The transportation system in China
Great changes have taken place in the transportation system in China
during the last 50 years. China now has developed a comprehensive
system of modern transportation which includes civil aviation, railway,
road traffic, and water transportation. The transportation system
in China is advanced, fast, convenient and safe.
Currently Chinese airports service about 1,279 regular air routes.
1,035 of these are domestic flights (including the routes to Hong
Kong and Macau), while 244 are international. Beijing, Shanghai
and Guangzhou handle the majority of China's air traffic, while
more than 200 Chinese airports (excluding Hong Kong and Macau),
connect 127 domestic cities and 80 international cities (in 38 countries).
These airports are equipped to efficiently handle the ever increasing
volume of air transportation.
The four largest Chinese airlines are Air China, China Southern
Airlines, China Eastern Airlines, and Hainan Airlines. Most airports
have shuttle buses to the city. It is very easy to take taxi from
the airport to the city.
Urban transportation plays an important role in each city of China.
With improvements in road construction, more convenient transport
options are available. Public buses, taxies, bicycles are the most
common to take. In some modern and developed Chinese cities, subway,
light rail and even Maglev trains can all be considered as good
ways for you to get around the city.
By the end of 2005, the total mileage of all highways in China had
already reached 1.9305 million kilometers (1,199,557 miles); carrying
a passenger volume of 16.92 billion people a year. With a total
of 35,000 kilometers (21,748 miles), the overall length of the expressways
in China is the second longest in the world. Almost all Chinese
cities, counties and towns are accessible by highways. Now in China
there are 140 million vehicles.
In 2006, the railway line has already covered a total length of
some 80,000 kilometers (49,710 miles). The main railway arteries
are Jinggunag trunk line (Beijing- Guangzhou), Jinghu trunk line(Beijing-Shanghai),
Jingjiu(Beijing-Kowloon), Jingha trunk line(Beijing-Harbin)and Longhai
International railways serve the routes to Ulan Boator (Mongolia),
Moscow (Russia), Pyongyang (North Korea), Alma-ata (Kazakhstan)
and Hanoi (Vietnam).
With the passenger transport capacity of about one billion a year,
China's railway is always very busy; the trains and train stations
are usually very crowded. In order to alleviate the congestion and
improve efficiency, Steps have been taken to increase speeds, thus
reducing journey times and allowing faster turn round, while ensuring
high standards of safety. This means the modern trains can operate
at speeds between 160 and 200 kilometers (99 ~ 124 miles) per hour.
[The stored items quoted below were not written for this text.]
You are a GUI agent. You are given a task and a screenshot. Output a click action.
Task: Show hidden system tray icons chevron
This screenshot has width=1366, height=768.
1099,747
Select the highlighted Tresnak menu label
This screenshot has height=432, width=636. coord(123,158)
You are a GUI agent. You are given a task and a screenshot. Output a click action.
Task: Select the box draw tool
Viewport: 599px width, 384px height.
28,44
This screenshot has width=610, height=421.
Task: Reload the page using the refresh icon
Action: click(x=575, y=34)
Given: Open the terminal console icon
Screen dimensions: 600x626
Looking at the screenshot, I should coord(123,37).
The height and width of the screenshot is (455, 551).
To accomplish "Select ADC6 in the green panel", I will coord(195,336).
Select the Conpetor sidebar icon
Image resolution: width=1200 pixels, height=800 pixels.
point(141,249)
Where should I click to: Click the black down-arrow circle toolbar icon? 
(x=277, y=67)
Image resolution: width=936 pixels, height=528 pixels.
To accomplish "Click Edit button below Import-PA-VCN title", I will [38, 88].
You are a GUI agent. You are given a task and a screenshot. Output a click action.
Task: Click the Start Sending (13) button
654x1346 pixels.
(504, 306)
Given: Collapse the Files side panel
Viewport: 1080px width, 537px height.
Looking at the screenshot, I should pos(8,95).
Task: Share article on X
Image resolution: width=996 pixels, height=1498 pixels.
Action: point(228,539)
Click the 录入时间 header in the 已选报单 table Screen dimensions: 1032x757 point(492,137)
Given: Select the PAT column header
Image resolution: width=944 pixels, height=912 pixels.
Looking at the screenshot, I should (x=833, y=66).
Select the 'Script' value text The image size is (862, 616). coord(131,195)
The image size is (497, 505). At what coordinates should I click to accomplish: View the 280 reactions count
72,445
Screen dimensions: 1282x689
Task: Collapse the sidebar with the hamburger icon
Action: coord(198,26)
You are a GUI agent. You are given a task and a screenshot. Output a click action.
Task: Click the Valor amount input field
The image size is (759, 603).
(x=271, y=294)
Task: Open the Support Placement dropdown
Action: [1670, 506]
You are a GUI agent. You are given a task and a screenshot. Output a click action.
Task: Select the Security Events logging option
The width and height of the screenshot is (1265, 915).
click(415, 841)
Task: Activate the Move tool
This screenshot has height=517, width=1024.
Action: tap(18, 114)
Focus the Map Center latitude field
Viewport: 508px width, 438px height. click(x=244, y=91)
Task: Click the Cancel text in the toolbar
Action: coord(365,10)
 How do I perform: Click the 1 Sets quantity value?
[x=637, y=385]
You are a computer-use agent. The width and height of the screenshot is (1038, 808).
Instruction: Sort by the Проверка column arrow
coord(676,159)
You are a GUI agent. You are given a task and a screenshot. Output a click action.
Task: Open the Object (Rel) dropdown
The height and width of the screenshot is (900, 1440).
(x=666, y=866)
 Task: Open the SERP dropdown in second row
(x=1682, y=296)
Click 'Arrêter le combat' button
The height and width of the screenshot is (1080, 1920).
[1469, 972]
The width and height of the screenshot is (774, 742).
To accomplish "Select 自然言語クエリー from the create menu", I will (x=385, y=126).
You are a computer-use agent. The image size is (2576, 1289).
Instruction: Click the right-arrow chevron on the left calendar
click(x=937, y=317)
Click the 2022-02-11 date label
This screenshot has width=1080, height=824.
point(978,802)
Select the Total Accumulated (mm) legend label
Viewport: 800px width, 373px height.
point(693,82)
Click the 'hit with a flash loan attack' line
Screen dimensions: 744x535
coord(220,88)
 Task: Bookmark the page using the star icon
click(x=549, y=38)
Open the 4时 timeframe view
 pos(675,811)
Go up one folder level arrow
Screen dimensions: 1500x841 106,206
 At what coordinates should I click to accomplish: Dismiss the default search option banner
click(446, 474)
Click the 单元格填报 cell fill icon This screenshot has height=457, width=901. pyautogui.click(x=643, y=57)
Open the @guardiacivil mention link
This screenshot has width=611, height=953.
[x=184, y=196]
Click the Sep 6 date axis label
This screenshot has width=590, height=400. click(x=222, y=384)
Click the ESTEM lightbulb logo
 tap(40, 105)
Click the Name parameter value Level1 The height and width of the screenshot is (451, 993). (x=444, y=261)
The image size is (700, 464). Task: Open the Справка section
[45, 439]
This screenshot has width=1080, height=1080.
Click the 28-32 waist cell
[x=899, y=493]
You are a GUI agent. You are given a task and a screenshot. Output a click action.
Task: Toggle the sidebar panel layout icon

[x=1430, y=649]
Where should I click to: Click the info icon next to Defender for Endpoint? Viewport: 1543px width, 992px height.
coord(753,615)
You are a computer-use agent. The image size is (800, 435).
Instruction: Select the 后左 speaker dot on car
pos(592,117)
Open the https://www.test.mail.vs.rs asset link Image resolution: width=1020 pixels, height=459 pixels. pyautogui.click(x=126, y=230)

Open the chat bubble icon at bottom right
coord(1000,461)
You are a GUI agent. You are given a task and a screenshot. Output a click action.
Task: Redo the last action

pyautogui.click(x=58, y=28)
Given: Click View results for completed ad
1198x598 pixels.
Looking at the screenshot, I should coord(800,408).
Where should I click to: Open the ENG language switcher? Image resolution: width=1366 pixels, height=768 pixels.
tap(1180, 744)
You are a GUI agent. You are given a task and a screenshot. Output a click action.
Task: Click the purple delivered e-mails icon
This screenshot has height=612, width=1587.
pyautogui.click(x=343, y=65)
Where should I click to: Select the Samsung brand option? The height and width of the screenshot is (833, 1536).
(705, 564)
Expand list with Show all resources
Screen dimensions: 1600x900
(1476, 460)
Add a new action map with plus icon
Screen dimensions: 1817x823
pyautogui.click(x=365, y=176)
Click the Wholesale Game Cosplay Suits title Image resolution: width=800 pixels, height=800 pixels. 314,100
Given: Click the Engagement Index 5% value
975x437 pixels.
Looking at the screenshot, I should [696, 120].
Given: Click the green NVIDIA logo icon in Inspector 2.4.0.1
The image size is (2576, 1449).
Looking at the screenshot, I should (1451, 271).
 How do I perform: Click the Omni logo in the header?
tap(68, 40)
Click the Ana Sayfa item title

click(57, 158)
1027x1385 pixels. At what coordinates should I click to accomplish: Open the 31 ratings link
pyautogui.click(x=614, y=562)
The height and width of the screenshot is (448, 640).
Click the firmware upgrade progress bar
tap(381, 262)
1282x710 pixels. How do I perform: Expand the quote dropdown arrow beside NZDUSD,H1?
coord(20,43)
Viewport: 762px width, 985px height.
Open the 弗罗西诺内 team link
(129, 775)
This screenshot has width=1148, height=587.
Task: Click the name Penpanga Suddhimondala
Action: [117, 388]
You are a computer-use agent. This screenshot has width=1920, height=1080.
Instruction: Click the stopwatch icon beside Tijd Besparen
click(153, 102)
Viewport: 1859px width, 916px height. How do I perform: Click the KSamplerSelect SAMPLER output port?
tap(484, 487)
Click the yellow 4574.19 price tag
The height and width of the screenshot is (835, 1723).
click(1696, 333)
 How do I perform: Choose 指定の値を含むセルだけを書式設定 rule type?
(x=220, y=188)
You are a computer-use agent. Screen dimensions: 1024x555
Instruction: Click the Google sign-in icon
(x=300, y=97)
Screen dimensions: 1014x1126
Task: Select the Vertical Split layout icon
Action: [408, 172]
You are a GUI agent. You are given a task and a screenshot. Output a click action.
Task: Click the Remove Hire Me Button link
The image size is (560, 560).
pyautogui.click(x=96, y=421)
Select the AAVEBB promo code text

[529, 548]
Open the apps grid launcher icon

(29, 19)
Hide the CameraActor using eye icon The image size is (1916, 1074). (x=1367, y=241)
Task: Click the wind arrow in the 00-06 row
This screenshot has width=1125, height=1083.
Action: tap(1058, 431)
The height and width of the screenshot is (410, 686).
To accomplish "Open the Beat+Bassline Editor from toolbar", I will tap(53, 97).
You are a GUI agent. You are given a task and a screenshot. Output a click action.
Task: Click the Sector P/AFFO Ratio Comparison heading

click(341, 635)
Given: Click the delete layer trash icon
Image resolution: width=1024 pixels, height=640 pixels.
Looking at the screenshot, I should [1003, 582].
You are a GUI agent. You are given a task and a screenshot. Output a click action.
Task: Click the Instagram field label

Passenger trains are numbered by numerals with the capital Chinese
phonetic letters in front. Different letters imply different trains
Z - Through Train, T - High-speed Train, K - Express Train, N -
Fast Train, L - Passenger Extra, Y - Tourist Train ,only four figures
without any letters in front - Local Train
By the end of 2005, the navigable inland waterways in China reached
123,300 kilometers (76,615 miles), especially in the four provinces
of Jiangsu, Guangdong, Hunan and Sichuan. There are 35,242, 10 quay
berths, among which 10 thousand-ton ones are distributed in the
main stream and tributary of Yangtze River as well as the Pearl
River water system. 207,300 ships are under normal operation, transporting
202 million passengers a year. In 2006, there were over 150 coastal
harbors and 23 major inland waterway ports in China.